• **TASK DETAILS**:
Each record that follows should be reproduced in full, character for character.

________

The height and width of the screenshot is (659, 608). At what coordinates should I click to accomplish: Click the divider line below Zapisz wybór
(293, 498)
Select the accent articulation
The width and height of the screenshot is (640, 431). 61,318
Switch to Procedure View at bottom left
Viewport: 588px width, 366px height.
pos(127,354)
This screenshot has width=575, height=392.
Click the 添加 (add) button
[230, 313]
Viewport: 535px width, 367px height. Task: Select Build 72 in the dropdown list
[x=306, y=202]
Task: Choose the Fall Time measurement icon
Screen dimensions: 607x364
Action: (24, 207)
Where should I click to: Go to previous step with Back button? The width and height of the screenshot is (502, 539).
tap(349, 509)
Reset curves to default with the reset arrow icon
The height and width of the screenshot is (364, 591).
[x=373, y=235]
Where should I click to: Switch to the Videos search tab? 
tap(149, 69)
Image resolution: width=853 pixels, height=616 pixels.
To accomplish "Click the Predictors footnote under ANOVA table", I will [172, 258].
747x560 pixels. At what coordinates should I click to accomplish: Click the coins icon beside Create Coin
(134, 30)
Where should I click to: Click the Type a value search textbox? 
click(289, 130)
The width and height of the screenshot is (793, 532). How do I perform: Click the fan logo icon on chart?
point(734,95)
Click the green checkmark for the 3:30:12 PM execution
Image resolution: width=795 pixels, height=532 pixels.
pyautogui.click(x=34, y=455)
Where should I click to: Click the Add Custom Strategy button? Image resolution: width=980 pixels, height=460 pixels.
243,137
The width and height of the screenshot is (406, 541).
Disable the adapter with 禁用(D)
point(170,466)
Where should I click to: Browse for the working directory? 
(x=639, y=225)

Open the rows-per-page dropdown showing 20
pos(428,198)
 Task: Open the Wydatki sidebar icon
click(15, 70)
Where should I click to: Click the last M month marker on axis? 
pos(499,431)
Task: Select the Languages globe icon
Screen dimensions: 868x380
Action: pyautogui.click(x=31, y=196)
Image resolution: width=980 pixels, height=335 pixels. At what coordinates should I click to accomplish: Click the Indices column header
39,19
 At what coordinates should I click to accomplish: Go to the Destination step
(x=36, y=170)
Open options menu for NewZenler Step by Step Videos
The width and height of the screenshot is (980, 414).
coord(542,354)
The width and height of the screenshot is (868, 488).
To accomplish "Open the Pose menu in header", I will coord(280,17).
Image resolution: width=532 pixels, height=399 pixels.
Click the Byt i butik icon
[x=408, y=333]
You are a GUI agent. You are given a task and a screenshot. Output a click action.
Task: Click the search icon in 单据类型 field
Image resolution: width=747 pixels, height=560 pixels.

________

• **EXPECTED OUTPUT**:
The height and width of the screenshot is (659, 608). At what coordinates should I click to accomplish: Click the divider line below Zapisz wybór
(293, 498)
Select the accent articulation
The width and height of the screenshot is (640, 431). 61,318
Switch to Procedure View at bottom left
Viewport: 588px width, 366px height.
pos(127,354)
This screenshot has width=575, height=392.
Click the 添加 (add) button
[230, 313]
Viewport: 535px width, 367px height. Task: Select Build 72 in the dropdown list
[x=306, y=202]
Task: Choose the Fall Time measurement icon
Screen dimensions: 607x364
Action: (24, 207)
Where should I click to: Go to previous step with Back button? The width and height of the screenshot is (502, 539).
tap(349, 509)
Reset curves to default with the reset arrow icon
The height and width of the screenshot is (364, 591).
[x=373, y=235]
Where should I click to: Switch to the Videos search tab? 
tap(149, 69)
Image resolution: width=853 pixels, height=616 pixels.
To accomplish "Click the Predictors footnote under ANOVA table", I will [172, 258].
747x560 pixels. At what coordinates should I click to accomplish: Click the coins icon beside Create Coin
(134, 30)
Where should I click to: Click the Type a value search textbox? 
click(289, 130)
The width and height of the screenshot is (793, 532). How do I perform: Click the fan logo icon on chart?
point(734,95)
Click the green checkmark for the 3:30:12 PM execution
Image resolution: width=795 pixels, height=532 pixels.
pyautogui.click(x=34, y=455)
Where should I click to: Click the Add Custom Strategy button? Image resolution: width=980 pixels, height=460 pixels.
243,137
The width and height of the screenshot is (406, 541).
Disable the adapter with 禁用(D)
point(170,466)
Where should I click to: Browse for the working directory? 
(x=639, y=225)

Open the rows-per-page dropdown showing 20
pos(428,198)
 Task: Open the Wydatki sidebar icon
click(15, 70)
Where should I click to: Click the last M month marker on axis? 
pos(499,431)
Task: Select the Languages globe icon
Screen dimensions: 868x380
Action: pyautogui.click(x=31, y=196)
Image resolution: width=980 pixels, height=335 pixels. At what coordinates should I click to accomplish: Click the Indices column header
39,19
 At what coordinates should I click to accomplish: Go to the Destination step
(x=36, y=170)
Open options menu for NewZenler Step by Step Videos
The width and height of the screenshot is (980, 414).
coord(542,354)
The width and height of the screenshot is (868, 488).
To accomplish "Open the Pose menu in header", I will coord(280,17).
Image resolution: width=532 pixels, height=399 pixels.
Click the Byt i butik icon
[x=408, y=333]
You are a GUI agent. You are given a task and a screenshot. Output a click action.
Task: Click the search icon in 单据类型 field
Image resolution: width=747 pixels, height=560 pixels.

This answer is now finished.